Attention: Liability Management

This announcement is released by ITV plc and contains information that may have qualified as inside information for the purposes of Article 7 of UK MAR. For the purposes of UK MAR and Article 2 of Commission Implementing Regulation (EU) 2016/1055 as it forms part of UK domestic law by virtue of the EUWA, this announcement is made by Kyla Mullins (General Counsel and Company Secretary).

Disclaimer

This announcement must be read in conjunction with the Consent Solicitation Memorandum. The Consent Solicitation Memorandum contains important information which should be read carefully before any decision is made with respect to the Consent Solicitation. If any Noteholder is in any doubt as to the action it should take or is unsure of the impact of the implementation of the Extraordinary Resolution, it is recommended to seek its own financial, legal and investment advice, including in respect of any tax consequences, immediately from its broker, bank manager, solicitor, accountant or other independent financial, tax or legal adviser. Any individual or company whose 2032 Notes are held on its behalf by a broker, dealer, bank, custodian, trust company or other nominee or intermediary must contact such entity if it wishes to participate in the Consent Solicitation or otherwise participate at the Meeting (including any adjourned such Meeting). None of the Issuer, the Solicitation Agents, the Tabulation Agent, the Trustee or the Principal Paying Agent expresses any opinion about the terms of the Consent Solicitation or Extraordinary Resolution or makes any recommendation whether Noteholders should participate in the Consent Solicitation or otherwise participate at the Meeting.

Solicitation and distribution restrictions

The distribution of this announcement and the Consent Solicitation Memorandum in certain jurisdictions may be restricted by law, and persons into whose possession this announcement and/or the Consent Solicitation Memorandum comes are required to inform themselves about, and to observe, any such restrictions.

Nothing in this announcement or the Consent Solicitation Memorandum constitutes or contemplates an offer of, an offer to purchase or the solicitation of an offer to sell any security in any jurisdiction and participation in the Consent Solicitation by a Noteholder in any circumstances in which such participation is unlawful will not be accepted.

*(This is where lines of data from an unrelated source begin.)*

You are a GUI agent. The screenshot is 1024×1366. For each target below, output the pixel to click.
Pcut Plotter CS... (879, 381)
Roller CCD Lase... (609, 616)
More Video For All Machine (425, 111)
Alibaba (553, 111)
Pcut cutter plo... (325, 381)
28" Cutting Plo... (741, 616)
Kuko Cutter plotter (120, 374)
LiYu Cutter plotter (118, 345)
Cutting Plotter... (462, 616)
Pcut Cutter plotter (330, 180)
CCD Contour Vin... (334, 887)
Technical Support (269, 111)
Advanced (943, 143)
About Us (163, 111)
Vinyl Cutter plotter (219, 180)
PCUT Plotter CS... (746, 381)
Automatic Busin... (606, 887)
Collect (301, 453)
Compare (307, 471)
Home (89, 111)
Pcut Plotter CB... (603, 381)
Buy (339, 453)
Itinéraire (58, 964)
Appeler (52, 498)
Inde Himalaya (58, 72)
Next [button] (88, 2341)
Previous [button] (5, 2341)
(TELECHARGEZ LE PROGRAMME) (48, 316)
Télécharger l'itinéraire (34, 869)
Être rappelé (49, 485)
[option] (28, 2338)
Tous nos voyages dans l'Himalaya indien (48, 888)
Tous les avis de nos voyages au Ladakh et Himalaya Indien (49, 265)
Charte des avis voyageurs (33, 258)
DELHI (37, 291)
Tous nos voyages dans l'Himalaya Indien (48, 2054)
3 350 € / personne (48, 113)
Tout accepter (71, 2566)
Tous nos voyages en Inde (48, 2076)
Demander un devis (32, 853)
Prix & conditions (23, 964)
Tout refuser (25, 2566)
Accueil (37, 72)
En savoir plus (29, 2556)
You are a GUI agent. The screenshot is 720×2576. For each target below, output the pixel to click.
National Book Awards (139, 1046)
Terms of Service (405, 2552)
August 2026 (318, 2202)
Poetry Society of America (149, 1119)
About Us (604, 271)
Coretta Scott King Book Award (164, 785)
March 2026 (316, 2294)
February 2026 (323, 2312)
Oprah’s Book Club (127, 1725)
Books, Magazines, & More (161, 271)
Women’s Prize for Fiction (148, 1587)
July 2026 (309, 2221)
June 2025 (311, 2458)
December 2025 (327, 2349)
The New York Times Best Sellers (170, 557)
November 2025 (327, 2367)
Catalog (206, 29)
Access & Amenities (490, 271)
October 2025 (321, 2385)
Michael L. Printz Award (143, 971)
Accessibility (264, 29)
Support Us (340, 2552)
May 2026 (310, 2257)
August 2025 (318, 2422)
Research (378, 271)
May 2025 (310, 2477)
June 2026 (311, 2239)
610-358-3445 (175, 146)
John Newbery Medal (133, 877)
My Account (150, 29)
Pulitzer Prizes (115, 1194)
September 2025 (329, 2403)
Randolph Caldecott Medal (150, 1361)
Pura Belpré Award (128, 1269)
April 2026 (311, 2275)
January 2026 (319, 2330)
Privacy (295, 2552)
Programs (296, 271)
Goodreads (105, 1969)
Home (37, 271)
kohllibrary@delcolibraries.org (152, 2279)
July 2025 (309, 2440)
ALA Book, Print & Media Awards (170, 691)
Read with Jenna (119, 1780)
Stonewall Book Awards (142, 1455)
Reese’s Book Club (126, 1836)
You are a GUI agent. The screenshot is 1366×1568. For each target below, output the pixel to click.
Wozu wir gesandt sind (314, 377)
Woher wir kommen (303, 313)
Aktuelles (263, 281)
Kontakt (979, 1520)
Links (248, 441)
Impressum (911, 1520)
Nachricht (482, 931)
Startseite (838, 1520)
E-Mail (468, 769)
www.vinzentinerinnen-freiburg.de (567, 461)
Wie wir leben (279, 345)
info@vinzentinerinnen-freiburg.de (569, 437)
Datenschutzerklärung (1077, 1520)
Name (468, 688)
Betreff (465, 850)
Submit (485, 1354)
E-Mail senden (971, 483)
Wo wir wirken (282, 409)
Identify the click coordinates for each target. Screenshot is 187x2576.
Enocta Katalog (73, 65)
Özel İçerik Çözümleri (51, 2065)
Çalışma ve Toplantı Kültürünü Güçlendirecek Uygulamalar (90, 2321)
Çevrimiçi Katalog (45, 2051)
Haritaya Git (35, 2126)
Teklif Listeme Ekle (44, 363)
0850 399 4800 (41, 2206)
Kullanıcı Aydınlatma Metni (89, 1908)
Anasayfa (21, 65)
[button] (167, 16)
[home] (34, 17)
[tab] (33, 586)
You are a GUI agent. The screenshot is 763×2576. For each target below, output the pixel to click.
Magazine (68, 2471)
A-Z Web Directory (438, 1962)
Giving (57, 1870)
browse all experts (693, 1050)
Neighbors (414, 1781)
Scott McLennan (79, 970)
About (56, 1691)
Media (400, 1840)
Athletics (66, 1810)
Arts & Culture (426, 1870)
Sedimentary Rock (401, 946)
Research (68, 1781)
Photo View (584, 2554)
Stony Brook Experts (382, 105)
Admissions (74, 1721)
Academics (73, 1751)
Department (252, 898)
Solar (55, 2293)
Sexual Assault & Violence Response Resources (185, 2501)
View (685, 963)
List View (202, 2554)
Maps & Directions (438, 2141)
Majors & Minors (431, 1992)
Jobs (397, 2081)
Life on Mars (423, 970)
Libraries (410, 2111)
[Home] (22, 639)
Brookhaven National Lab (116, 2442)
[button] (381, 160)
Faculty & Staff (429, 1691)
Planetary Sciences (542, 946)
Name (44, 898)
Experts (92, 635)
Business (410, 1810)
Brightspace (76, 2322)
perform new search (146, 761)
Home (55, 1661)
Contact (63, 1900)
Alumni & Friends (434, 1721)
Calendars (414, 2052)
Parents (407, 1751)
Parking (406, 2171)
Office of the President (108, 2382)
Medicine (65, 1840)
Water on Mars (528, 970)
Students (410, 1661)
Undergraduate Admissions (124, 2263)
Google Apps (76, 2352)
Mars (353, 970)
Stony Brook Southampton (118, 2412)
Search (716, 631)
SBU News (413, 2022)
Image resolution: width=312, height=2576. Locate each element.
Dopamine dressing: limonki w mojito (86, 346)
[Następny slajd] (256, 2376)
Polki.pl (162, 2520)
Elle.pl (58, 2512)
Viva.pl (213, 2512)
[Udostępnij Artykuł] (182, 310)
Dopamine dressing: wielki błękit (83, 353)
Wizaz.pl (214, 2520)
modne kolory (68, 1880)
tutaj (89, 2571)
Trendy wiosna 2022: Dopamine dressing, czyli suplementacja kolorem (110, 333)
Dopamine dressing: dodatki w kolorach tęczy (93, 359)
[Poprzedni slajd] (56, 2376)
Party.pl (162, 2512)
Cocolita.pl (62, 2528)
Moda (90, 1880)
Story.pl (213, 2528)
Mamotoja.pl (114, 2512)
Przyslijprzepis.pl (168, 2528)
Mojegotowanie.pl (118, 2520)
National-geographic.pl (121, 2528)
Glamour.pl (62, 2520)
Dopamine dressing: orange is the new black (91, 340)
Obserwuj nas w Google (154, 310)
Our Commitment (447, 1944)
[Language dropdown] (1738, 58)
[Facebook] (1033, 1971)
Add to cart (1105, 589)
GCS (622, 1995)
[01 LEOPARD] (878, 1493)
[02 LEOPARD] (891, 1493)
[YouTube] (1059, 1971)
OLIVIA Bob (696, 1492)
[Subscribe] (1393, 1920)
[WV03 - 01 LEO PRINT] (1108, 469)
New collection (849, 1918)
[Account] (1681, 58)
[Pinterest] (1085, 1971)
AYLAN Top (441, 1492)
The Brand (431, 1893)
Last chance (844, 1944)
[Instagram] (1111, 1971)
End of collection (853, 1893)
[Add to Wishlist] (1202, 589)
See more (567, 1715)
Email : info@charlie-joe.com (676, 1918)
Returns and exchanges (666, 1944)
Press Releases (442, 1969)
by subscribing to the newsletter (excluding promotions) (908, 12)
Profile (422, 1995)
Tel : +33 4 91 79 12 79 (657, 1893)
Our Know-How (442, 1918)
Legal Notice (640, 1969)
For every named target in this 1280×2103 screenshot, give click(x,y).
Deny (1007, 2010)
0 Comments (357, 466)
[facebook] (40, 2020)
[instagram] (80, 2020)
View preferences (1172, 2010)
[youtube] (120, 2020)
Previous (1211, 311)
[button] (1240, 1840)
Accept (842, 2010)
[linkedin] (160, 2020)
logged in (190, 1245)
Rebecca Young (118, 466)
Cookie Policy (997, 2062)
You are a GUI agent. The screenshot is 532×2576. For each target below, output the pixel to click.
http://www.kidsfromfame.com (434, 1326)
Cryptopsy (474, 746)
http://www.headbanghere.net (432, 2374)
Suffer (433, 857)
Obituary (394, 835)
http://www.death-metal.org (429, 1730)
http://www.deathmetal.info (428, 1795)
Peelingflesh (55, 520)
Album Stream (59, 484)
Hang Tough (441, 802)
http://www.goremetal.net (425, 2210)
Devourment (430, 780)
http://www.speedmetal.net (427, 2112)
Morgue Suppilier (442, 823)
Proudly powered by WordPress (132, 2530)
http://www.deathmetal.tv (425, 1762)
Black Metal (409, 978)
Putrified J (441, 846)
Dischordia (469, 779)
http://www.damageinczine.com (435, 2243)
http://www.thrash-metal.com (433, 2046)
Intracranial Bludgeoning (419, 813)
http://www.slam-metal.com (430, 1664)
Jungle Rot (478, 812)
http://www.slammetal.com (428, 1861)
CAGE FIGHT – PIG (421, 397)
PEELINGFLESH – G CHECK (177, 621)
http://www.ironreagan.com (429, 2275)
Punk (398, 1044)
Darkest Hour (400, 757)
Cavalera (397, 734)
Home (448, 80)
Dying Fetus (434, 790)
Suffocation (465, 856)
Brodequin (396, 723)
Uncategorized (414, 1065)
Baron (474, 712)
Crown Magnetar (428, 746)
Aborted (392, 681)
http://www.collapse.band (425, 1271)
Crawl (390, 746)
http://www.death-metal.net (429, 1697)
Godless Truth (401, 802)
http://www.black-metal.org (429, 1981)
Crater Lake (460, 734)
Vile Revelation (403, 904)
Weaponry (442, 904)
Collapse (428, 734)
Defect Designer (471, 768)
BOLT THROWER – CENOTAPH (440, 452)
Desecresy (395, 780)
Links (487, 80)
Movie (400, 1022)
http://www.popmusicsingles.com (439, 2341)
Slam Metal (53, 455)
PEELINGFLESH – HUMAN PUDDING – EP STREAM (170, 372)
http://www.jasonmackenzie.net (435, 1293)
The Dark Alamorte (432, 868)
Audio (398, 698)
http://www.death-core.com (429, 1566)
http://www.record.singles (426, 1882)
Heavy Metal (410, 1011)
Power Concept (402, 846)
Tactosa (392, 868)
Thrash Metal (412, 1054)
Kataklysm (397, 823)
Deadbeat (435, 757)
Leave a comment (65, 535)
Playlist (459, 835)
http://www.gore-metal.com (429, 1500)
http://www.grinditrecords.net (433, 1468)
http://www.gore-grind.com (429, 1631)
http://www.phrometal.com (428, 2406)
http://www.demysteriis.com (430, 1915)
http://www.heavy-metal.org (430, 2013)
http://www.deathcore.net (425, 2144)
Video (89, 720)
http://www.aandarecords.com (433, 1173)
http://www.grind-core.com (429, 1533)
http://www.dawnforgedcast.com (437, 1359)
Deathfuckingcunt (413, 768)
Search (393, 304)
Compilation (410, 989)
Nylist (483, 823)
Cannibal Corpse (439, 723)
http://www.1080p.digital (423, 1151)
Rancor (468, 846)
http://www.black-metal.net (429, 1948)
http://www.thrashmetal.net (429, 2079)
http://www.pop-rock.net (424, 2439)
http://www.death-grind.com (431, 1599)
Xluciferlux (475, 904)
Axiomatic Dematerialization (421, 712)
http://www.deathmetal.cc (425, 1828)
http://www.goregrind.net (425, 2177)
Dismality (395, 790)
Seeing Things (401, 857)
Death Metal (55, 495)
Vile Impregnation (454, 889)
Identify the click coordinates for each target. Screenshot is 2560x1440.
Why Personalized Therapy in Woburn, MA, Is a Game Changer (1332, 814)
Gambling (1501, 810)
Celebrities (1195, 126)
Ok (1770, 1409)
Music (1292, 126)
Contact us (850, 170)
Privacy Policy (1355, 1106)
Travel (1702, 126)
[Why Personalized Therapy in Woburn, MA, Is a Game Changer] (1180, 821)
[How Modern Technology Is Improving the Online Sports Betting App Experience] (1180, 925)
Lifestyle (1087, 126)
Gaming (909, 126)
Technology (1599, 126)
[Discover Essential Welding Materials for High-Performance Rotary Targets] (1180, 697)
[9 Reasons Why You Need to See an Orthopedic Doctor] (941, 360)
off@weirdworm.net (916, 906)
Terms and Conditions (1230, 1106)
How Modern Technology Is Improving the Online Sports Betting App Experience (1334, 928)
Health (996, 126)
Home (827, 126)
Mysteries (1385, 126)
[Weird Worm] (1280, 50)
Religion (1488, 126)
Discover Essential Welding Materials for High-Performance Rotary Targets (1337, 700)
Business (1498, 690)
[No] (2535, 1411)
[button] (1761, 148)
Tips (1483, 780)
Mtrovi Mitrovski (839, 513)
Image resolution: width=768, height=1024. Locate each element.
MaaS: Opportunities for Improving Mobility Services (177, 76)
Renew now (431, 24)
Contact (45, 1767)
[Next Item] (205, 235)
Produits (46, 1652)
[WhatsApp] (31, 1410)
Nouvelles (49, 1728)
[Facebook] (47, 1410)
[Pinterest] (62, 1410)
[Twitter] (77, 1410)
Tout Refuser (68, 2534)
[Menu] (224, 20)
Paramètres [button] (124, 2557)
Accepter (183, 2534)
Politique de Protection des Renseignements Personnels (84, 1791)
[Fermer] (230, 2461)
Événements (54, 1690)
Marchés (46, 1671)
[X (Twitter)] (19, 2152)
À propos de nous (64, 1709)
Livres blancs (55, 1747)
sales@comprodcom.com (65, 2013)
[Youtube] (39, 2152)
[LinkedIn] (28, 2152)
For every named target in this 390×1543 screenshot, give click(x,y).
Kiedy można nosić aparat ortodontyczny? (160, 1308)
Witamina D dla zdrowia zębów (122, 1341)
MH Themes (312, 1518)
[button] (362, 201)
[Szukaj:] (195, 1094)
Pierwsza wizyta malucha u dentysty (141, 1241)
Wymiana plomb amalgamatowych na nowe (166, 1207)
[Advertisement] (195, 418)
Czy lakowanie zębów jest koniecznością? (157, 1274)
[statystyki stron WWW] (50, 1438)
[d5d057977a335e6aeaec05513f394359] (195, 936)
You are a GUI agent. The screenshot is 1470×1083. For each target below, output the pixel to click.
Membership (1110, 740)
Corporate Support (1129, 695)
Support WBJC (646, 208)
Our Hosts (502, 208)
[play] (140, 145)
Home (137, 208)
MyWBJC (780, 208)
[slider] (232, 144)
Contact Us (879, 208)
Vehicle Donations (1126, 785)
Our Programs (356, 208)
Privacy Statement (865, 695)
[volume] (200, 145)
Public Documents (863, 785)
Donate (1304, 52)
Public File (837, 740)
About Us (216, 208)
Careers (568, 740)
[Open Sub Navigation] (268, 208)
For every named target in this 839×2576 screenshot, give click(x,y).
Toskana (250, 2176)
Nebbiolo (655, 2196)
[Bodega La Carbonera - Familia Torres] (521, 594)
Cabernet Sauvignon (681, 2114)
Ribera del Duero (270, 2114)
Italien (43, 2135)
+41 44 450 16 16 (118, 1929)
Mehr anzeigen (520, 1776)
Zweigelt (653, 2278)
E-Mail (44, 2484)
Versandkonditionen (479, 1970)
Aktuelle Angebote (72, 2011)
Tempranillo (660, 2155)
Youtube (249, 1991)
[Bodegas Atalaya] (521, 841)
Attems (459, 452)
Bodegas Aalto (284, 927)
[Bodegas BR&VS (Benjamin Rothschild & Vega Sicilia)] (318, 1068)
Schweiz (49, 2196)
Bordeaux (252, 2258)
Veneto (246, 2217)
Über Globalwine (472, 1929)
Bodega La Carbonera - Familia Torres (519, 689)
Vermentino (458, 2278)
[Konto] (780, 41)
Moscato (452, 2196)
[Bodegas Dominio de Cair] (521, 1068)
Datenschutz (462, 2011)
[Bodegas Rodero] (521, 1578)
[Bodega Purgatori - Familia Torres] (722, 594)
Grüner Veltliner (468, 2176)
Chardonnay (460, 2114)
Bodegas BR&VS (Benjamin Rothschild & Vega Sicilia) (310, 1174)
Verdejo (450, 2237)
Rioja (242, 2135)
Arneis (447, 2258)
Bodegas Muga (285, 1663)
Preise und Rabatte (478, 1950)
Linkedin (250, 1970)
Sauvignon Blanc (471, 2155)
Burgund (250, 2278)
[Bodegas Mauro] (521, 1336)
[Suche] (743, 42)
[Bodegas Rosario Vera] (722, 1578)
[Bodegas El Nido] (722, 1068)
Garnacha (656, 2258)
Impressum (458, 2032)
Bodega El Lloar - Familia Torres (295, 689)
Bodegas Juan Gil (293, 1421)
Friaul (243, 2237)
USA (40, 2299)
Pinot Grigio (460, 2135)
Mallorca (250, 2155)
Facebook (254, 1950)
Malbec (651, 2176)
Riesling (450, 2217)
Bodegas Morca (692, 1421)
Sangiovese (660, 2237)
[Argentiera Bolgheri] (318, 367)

Each Noteholder participating in the Consent Solicitation will be required to give certain representations and confirmations. Any Consent Instructions from a Noteholder that is unable to make these representations will not be accepted and such Noteholders will also not be able to attend the Meeting. Each of the Issuer, the Solicitation Agents and the Tabulation Agent reserves the right, in its absolute discretion, but shall be under no obligation, to investigate, in relation to any submission of Consent Instructions, whether any such representation given by a Noteholder is correct and, if such investigation is undertaken and as a result the Issuer determines (for any reason) that such representation is not correct, such Consent Instruction and/or attendance and voting at the Meeting (including indirect attendance and voting through a proxy or representative) may be rejected.